Keeping pictures out of the copy, restate each record word for word.
◆ ◆ ◆ ◆
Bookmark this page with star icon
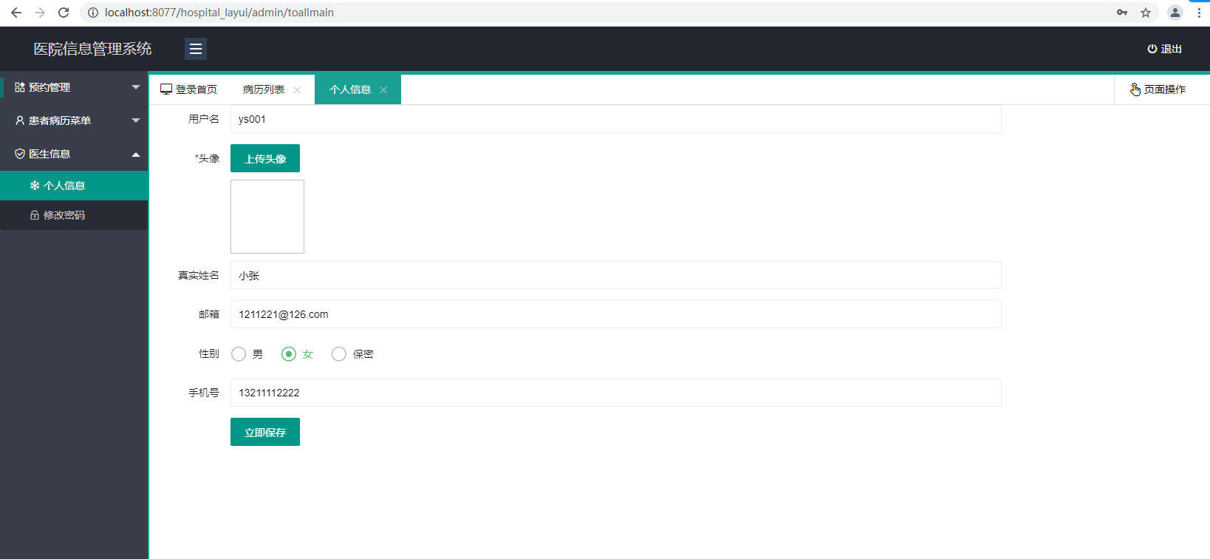 coord(1146,13)
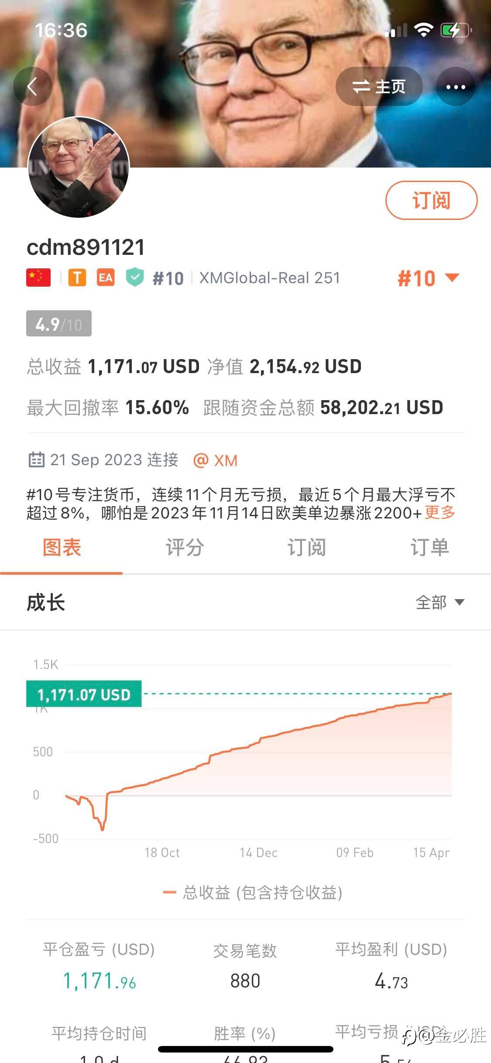The image size is (491, 1063).
Task: Open the three-dot more options menu
Action: tap(456, 87)
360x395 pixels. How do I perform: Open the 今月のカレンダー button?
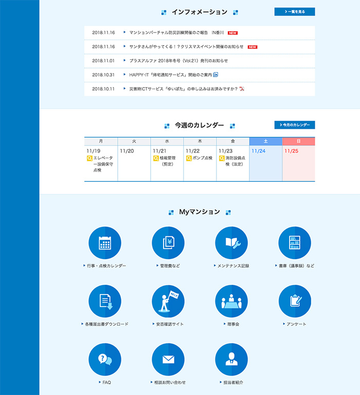tap(295, 125)
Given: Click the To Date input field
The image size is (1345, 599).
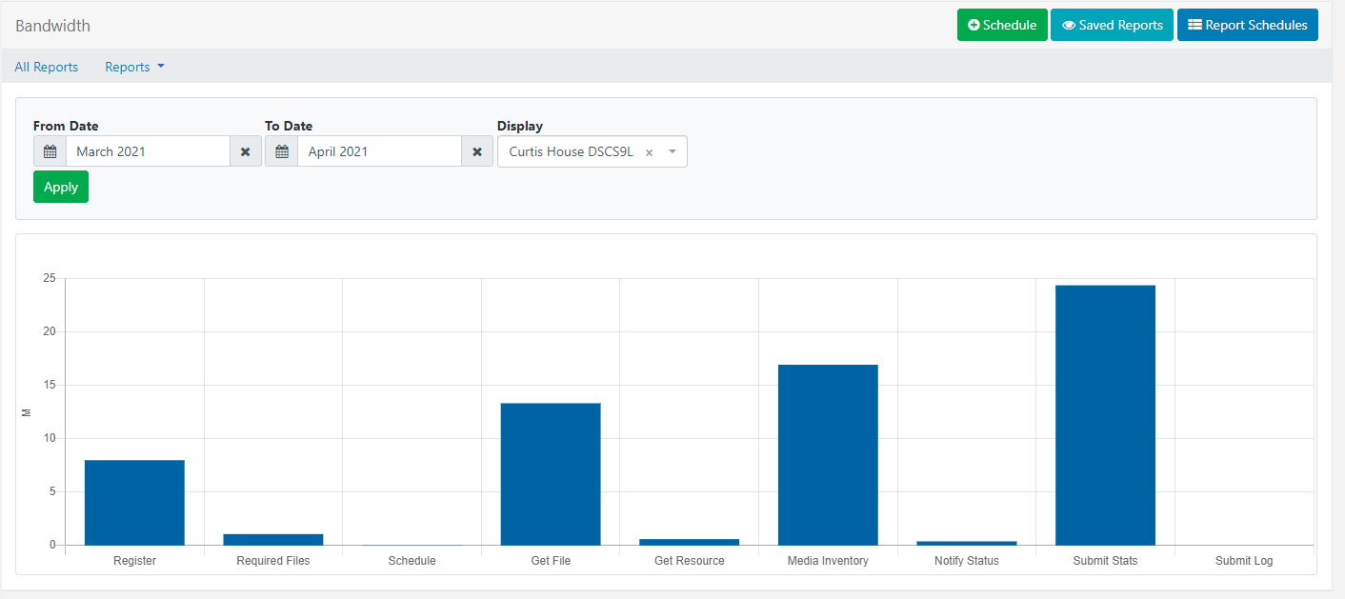Looking at the screenshot, I should click(x=379, y=150).
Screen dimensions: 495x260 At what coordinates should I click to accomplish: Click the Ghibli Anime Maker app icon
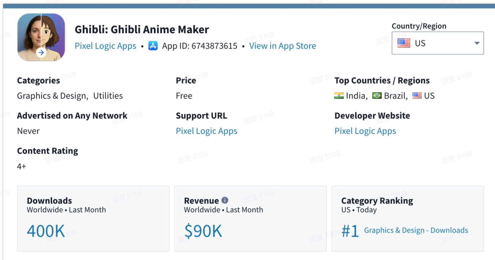click(x=41, y=37)
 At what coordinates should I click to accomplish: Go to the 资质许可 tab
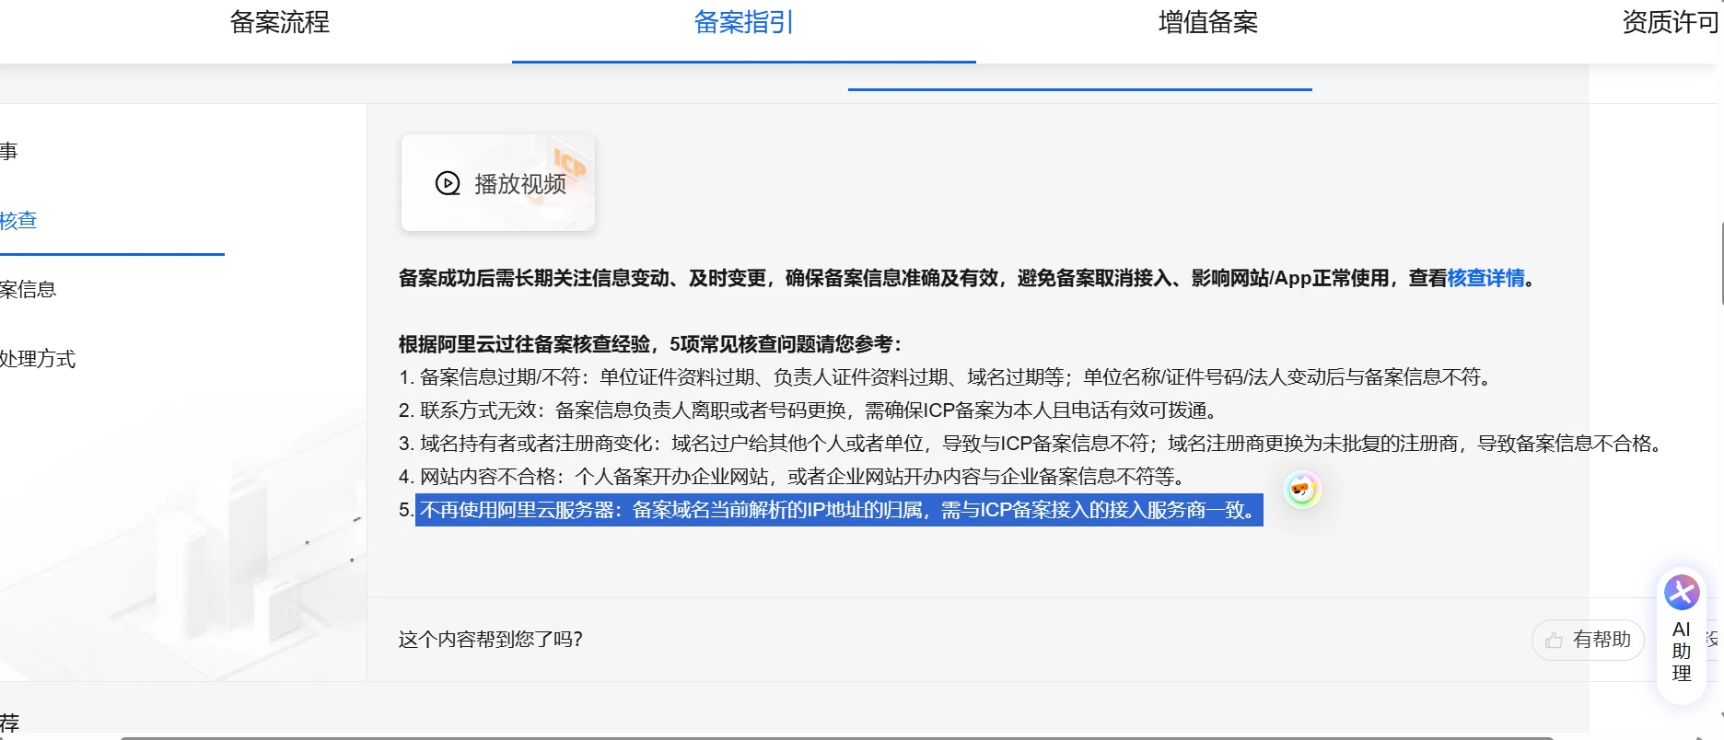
◆ ◆ ◆ ◆
**RESPONSE AREA:**
Bookmark this page with star icon
 coord(1146,13)
The image size is (491, 1063).
Task: Open the three-dot more options menu
Action: tap(456, 87)
360x395 pixels. How do I perform: Open the 今月のカレンダー button?
tap(295, 125)
Given: Click the To Date input field
The image size is (1345, 599).
Looking at the screenshot, I should click(x=379, y=150).
Screen dimensions: 495x260 At what coordinates should I click to accomplish: Click the Ghibli Anime Maker app icon
click(x=41, y=37)
 At what coordinates should I click to accomplish: Go to the 资质许可 tab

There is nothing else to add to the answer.